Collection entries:
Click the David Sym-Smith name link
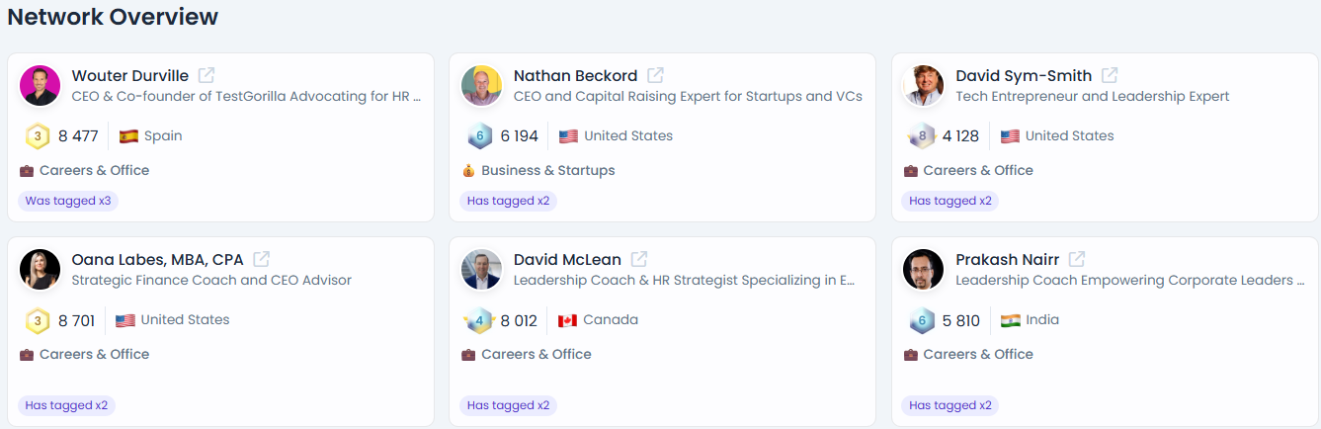Screen dimensions: 1321x429 [x=1024, y=75]
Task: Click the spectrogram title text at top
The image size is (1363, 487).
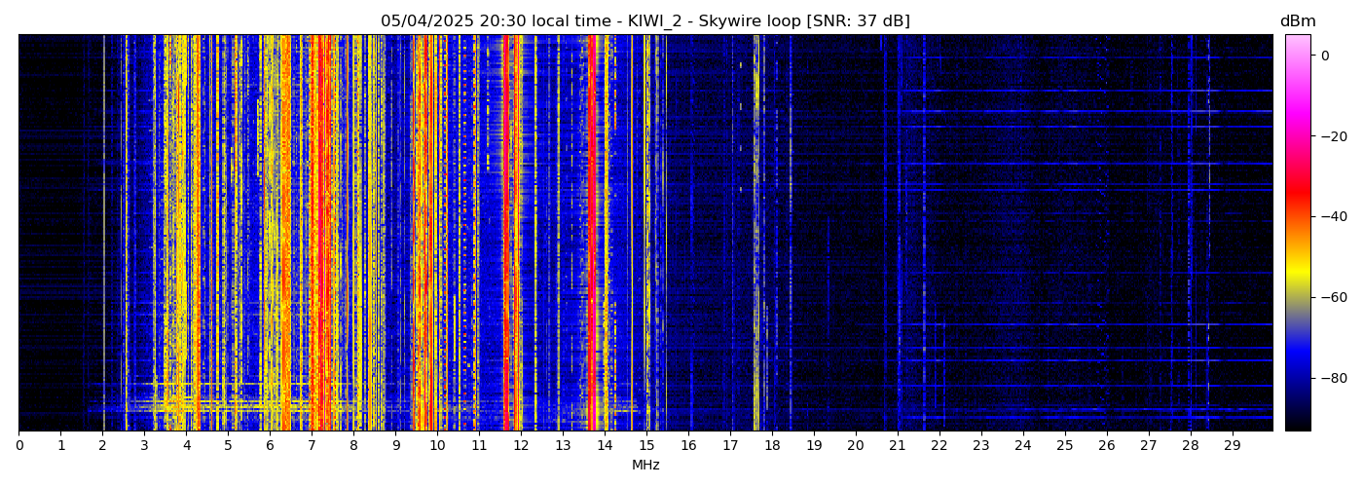Action: pos(645,21)
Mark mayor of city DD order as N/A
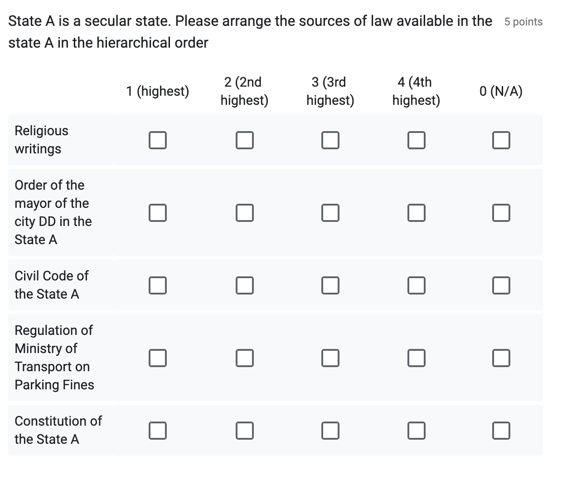 click(501, 212)
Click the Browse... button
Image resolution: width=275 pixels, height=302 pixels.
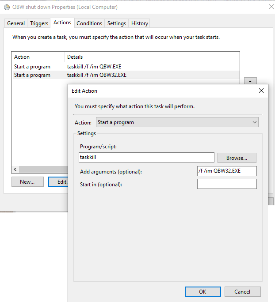point(237,158)
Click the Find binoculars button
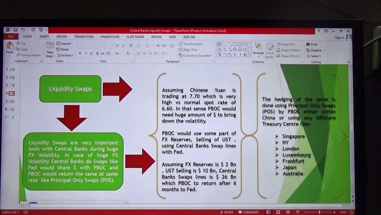 (x=312, y=44)
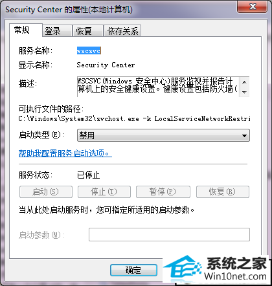Click the description scroll up arrow

[244, 82]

- PROBLEM TO SOLVE:
Pictures stay out. Print the data exactly, from its first line through the line containing "Click the Browse... button".

- RESULT BELOW:
Click the David Sym-Smith name link
Screen dimensions: 1321x429 [x=1024, y=75]
Task: Click the spectrogram title text at top
The image size is (1363, 487).
Action: pos(645,21)
Mark mayor of city DD order as N/A
 click(501, 212)
Click the Browse... button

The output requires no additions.